Each line from the one that has "Select the Standard DataStore Object template" through the end of the entries below must be written out exactly; leave out all other lines.
==== AVAILABLE DATA
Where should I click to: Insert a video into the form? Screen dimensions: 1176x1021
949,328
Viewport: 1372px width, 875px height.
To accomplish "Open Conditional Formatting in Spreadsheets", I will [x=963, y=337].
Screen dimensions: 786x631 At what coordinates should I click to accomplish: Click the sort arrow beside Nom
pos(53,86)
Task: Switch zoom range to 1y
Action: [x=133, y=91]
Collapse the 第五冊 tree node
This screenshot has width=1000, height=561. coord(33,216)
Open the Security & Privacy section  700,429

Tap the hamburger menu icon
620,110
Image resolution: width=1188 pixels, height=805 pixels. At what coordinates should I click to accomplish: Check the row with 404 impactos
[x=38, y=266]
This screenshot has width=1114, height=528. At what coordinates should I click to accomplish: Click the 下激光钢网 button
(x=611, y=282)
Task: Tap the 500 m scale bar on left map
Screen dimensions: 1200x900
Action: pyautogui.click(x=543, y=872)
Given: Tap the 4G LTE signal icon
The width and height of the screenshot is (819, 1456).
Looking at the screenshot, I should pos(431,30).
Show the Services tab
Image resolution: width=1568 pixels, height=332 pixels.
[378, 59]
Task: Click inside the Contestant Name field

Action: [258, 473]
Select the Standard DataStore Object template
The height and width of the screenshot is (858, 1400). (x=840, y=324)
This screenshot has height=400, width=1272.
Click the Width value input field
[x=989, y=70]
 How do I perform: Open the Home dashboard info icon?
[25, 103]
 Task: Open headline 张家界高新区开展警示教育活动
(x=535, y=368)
========
**WRITTEN RESPONSE**:
Select the Standard DataStore Object template
The height and width of the screenshot is (858, 1400). (x=840, y=324)
This screenshot has height=400, width=1272.
Click the Width value input field
[x=989, y=70]
 How do I perform: Open the Home dashboard info icon?
[25, 103]
 Task: Open headline 张家界高新区开展警示教育活动
(x=535, y=368)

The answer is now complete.